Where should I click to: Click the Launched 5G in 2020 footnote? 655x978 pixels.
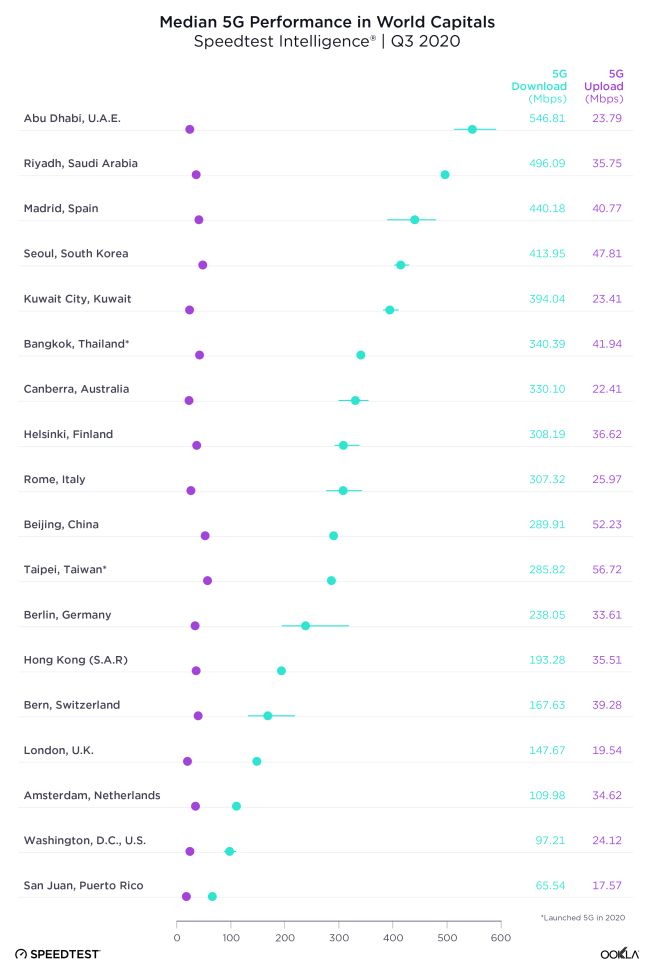tap(581, 916)
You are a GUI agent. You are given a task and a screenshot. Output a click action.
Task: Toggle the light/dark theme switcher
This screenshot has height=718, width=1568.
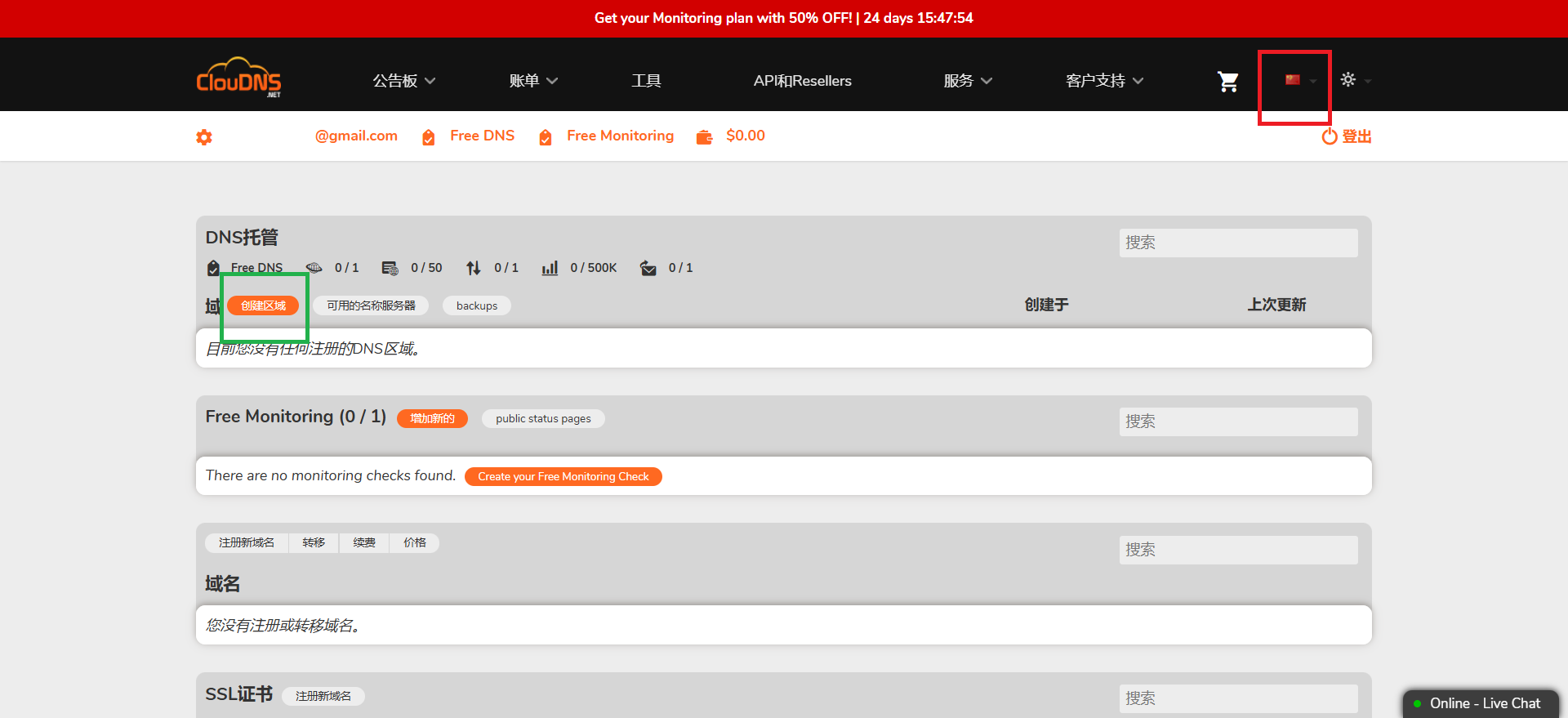[1349, 80]
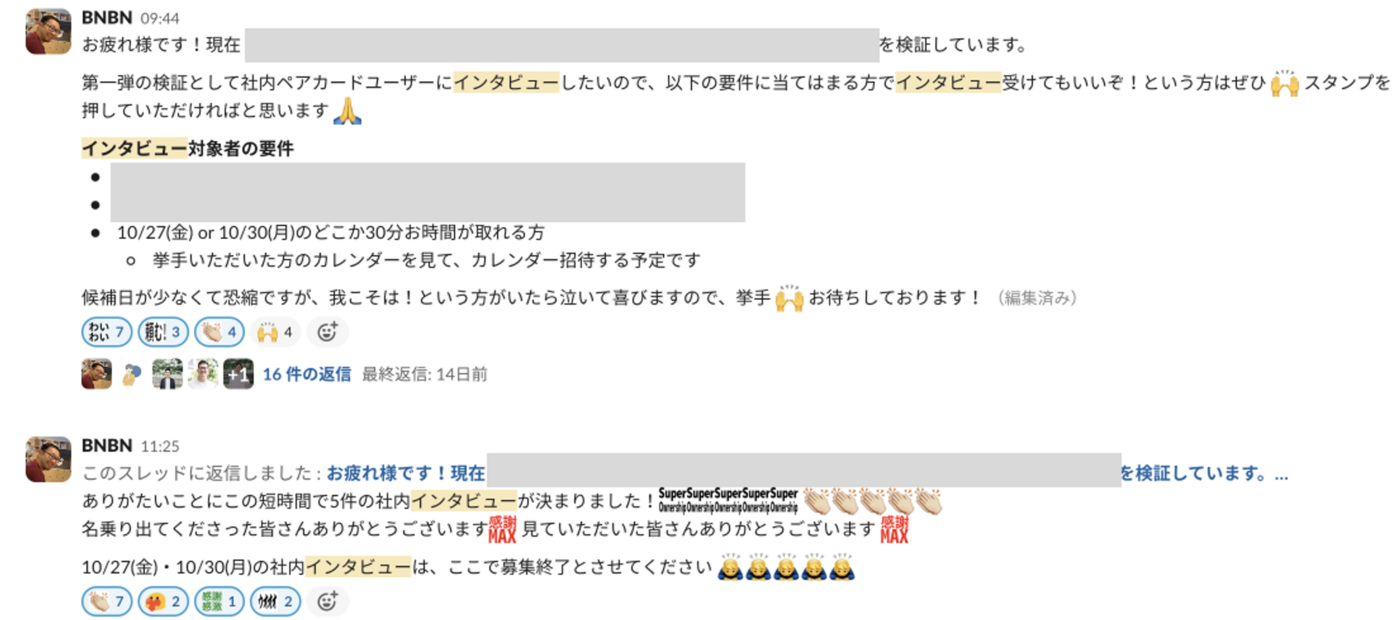Open the 09:44 timestamp link
Viewport: 1400px width, 620px height.
[160, 19]
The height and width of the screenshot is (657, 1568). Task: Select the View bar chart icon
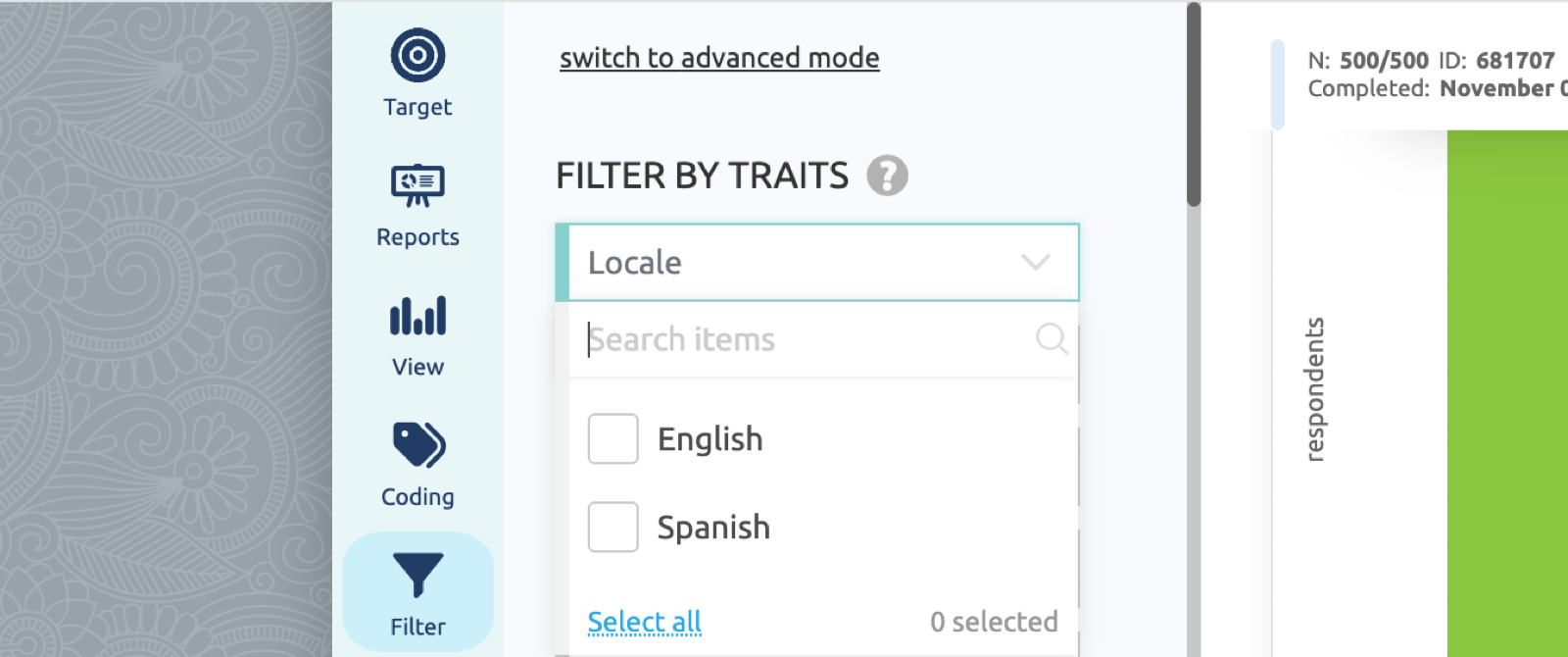pyautogui.click(x=417, y=316)
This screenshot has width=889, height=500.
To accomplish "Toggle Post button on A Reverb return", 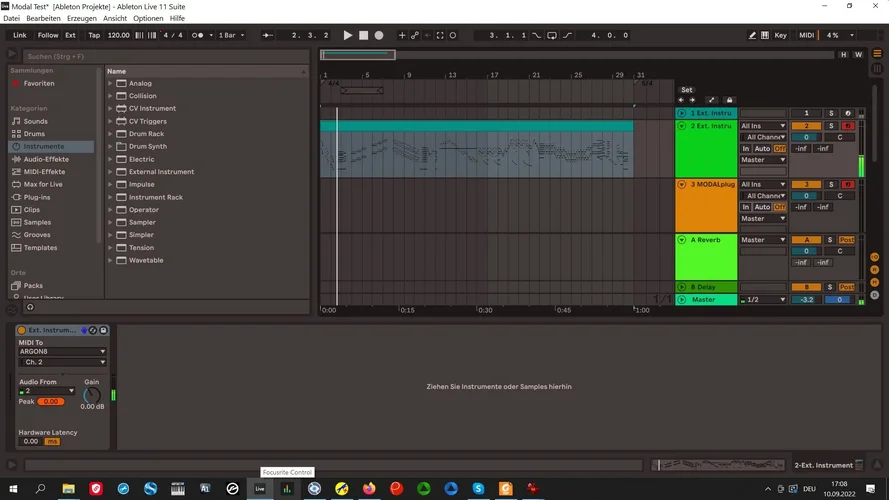I will [847, 240].
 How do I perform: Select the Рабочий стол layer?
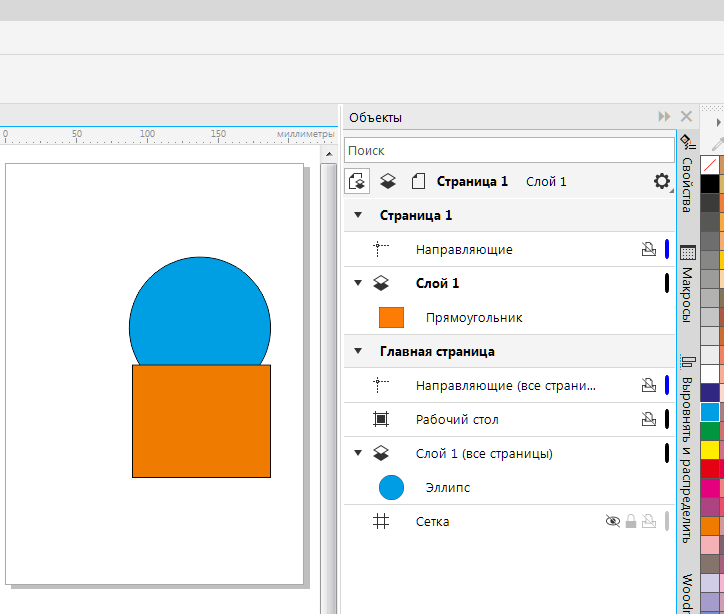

-- What this task involves --
Retype nothing except the lines from the first line of the listing above through the line with "This screenshot has width=889, height=500.", exactly as they stand, and no pictures.

-- Answer to the problem --
Where should I click to: Click the Launched 5G in 2020 footnote? 655x978 pixels.
tap(581, 916)
You are a GUI agent. You are given a task and a screenshot. Output a click action.
Task: Toggle the light/dark theme switcher
This screenshot has height=718, width=1568.
[1349, 80]
Open the 09:44 timestamp link
Viewport: 1400px width, 620px height.
[160, 19]
The height and width of the screenshot is (657, 1568). Task: Select the View bar chart icon
pyautogui.click(x=417, y=316)
This screenshot has width=889, height=500.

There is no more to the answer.